On retrouve ainsi l’anneau vaginal qui se place au fond du vagin, l’implant sous-cutané (un dispositif placé sous la peau et qui répand une certaine quantité d’hormones), le patch qui se colle comme un timbre sur la peau ainsi que les progestatifs qui s’injectent directement dans l’organisme.

Les dispositifs intra-utérins

Pouvant également être imprégné d’hormones, le dispositif intra-utérin est plus connu sous l’appellation de « stérilet ». Il se matérialise sous la forme d’une très petite « ancre » qui est mise en place à l’intérieur même de l’utérus. Il peut avoir plusieurs rôles en fonction du modèle choisi. Il peut agir sur les spermatozoïdes qu’il neutralise ou encore épaissir la glaire cervicale, empêchant toute fécondation de l’ovule.
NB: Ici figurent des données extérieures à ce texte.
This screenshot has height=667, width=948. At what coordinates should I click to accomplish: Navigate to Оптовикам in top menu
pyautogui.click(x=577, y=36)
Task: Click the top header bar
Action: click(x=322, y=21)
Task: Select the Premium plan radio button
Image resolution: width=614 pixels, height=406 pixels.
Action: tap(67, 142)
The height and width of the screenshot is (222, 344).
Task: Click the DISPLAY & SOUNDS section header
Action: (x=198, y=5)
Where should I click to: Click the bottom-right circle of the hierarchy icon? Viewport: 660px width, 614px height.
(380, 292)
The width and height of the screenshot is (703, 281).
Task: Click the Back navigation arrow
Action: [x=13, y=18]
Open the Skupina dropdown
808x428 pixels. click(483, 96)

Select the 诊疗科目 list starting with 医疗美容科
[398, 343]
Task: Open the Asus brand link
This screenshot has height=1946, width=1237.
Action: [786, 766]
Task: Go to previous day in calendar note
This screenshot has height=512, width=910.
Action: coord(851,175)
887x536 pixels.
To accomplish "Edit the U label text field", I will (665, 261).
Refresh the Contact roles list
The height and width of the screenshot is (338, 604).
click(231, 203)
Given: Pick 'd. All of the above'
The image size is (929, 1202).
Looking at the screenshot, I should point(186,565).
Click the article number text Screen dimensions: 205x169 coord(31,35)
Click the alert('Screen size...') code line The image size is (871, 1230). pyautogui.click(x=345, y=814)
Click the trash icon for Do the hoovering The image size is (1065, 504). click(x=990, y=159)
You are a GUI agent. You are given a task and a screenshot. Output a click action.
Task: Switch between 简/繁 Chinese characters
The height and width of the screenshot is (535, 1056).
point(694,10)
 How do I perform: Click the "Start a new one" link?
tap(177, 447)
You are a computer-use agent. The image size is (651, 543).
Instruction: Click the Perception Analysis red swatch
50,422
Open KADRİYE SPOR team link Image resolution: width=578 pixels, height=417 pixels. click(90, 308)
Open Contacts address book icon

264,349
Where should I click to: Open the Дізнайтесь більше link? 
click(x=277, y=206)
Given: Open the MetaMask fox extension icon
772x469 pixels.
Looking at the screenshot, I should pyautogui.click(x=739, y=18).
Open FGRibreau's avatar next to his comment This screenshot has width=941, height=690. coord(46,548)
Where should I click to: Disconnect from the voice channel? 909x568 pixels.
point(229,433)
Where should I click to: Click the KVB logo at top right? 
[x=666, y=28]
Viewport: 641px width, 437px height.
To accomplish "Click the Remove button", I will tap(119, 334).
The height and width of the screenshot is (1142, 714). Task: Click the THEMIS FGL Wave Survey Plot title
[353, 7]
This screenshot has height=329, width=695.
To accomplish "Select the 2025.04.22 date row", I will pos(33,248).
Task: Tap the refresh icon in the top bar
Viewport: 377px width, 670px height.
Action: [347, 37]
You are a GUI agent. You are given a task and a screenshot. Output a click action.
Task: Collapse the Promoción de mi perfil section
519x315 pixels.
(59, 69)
Ce type de contraceptif agit sur les spermatozoïdes, faisant en sorte que ces derniers ne puissent jamais atteindre les ovules. On en retrouve différents types comme le préservatif (masculin ou féminin), le spermicide, le diaphragme ou encore la cape cervicale.

Les méthodes naturelles de contraception

Au-delà des méthodes citées précédemment, il faut également mentionner la contraception naturelle qui peut être intéressante pour les personnes qui présentent des contre-indications par rapport aux autres traitements. Il s’agit principalement d’évaluer le moment où l’ovulation a lieu et de prendre des précautions en conséquence, comme éviter d’avoir des relations sexuelles ou d’utiliser un préservatif de manière ponctuelle. Dans la mesure où le cycle menstruel de chaque femme est assez variable, il s’agit de méthodes plutôt incertaines et qui nécessitent une discipline de fer. La contraception n’est pas garantie à 100 % et les échecs sont assez nombreux.

Voici alors quelques techniques qui peuvent être utilisées dans le cadre d’une contraception naturelle :

  • Prendre la température quotidiennement et dessiner une courbe permet à la femme de détecter le jour où sa température corporelle augmente (de l’ordre de 0,2 à 0,5°C), impliquant alors le moment de l’ovulation ;

  • La technique de Billings implique d’observer la glaire cervicale dont la texture devient plus fluide tout en étant plus abondante durant la période d’ovulation ;

  • La technique d’Ogino consiste à calculer tous les mois le nombre de jours du cycle menstruel et éviter d’avoir des relations intimes durant les jours à risque (c’est-à-dire entre le 11e et le 16e jour) ;

  • Enfin, il y a l’interruption du coït qui consiste à se retirer au moment de l’éjaculation, une technique qui affiche une efficacité moindre.